Anexam-se a essa conjuntura matérias que emulam uma espécie de Serviço de Atendimento ao Consumidor do Trabalho Doméstico, em que, a título de explicar didaticamente as dificuldades originadas com a PEC, representantes da distinta classe média são apresentados como clientes a tirar dúvidas sobre as empregadas-mercadoria “objetos” de contenda jurídica. Algo similar deve ter ocorrido naquele áureo maio de 1888.

Insuficientes esses entornos simbólicos, os “nossos heróis”, como são classificados os maridos pelos apresentadores, ainda “têm o desafio” – deles, não delas, registre-se – de lidar com o cotidiano da família abdicando dos papeis das mulheres como mães, esposas e, evidentemente, como trabalhadoras domésticas. O enredo do quadro, que se pretende síntese da realidade privada nacional, insiste que a intenção é valorizar a multifuncionalidade feminina.
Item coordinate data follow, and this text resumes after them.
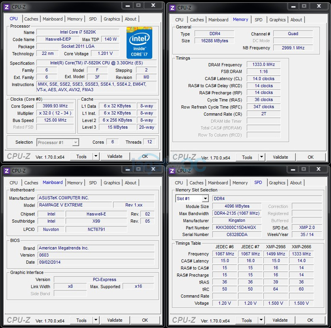Click the Intel Core i7 badge logo
The height and width of the screenshot is (328, 331).
[x=139, y=43]
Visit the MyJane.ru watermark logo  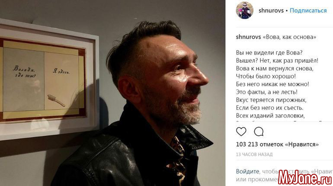tap(305, 177)
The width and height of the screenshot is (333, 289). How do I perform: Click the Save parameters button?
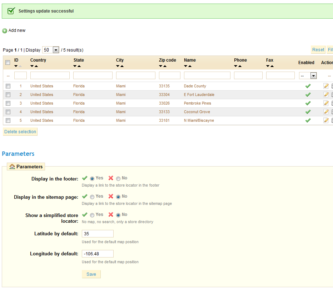pyautogui.click(x=91, y=274)
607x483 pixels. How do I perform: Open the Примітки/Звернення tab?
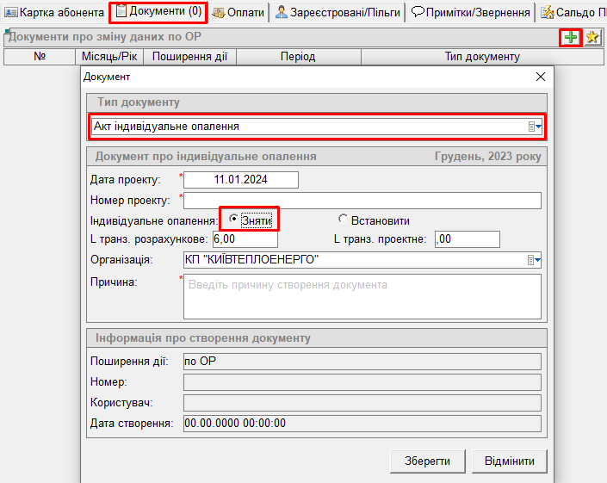[470, 12]
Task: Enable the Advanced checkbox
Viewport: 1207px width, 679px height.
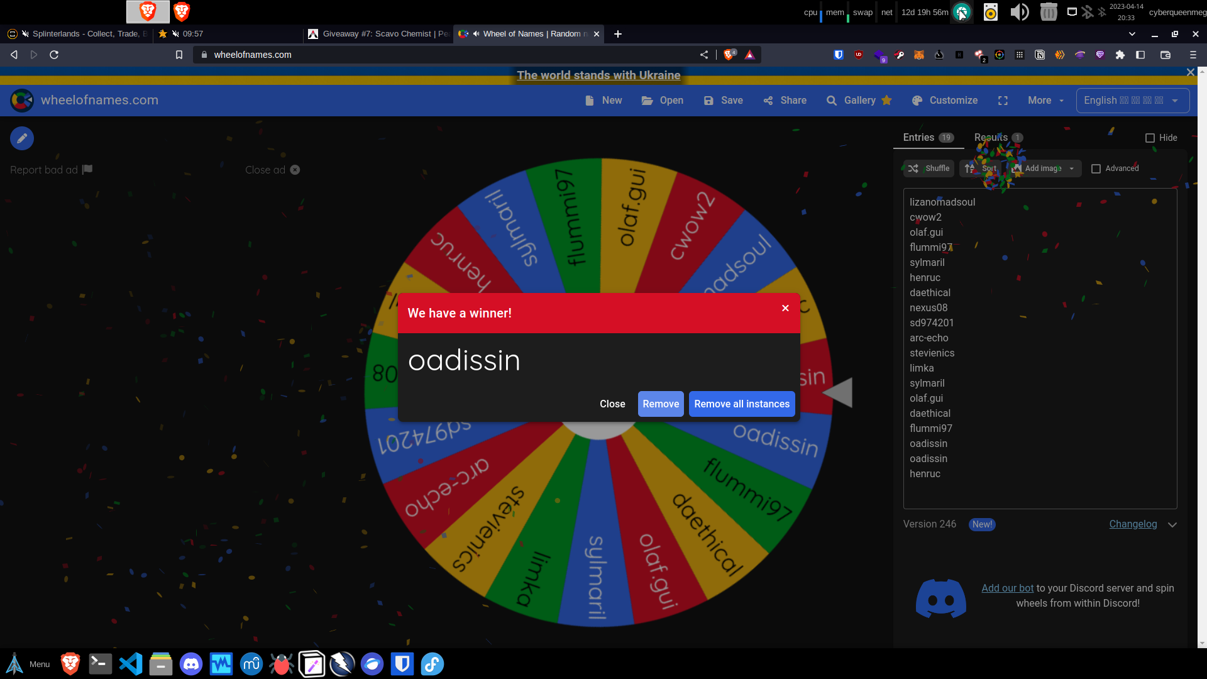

Complementando a produção ficcional-jornalística, é convocado, para narrar as histórias, o personagem Cadinho, o polígamo personagem de Avenida Brasil ainda encarnado em Alexandre Borges. É a cereja do bolo de uma operação de assujeitamento das mulheres que finaliza com o destino outorgado às homenageadas: o spa – claro, porque, afinal, se existe outro dever intrínseco à condição feminina é o redobrado cuidado com a estética.

A intenção expressa do programa-âncora dominical da Globo em favorecer as mulheres como sujeitos “indispensáveis” tinha um caminho de mais fácil execução e com maior chance de êxito: deixar de veicular, durante tantas ou mais semanas, esquetes do Zorra Total que as estigmatizam; vetar publicidades que fetichizam cervejas como sinônimos de devassos objetos sexuais; ou, ainda, tratar, jornalisticamente, de temas interditados como a descriminalização do aborto com o rigor, a relevância e a seriedade que merecem.

Enquadrar mães-esposas como necessárias ao bem-estar de um lar do macho ou mercantilizar trabalhadoras domésticas não são indicativos de respeito, mas sim de desvalorização de direitos e de violência simbólica.

Daniel Fonsêca, jornalista e membro do Coletivo Intervozes, está doutorando em Comunicação e Cultura (UFRJ).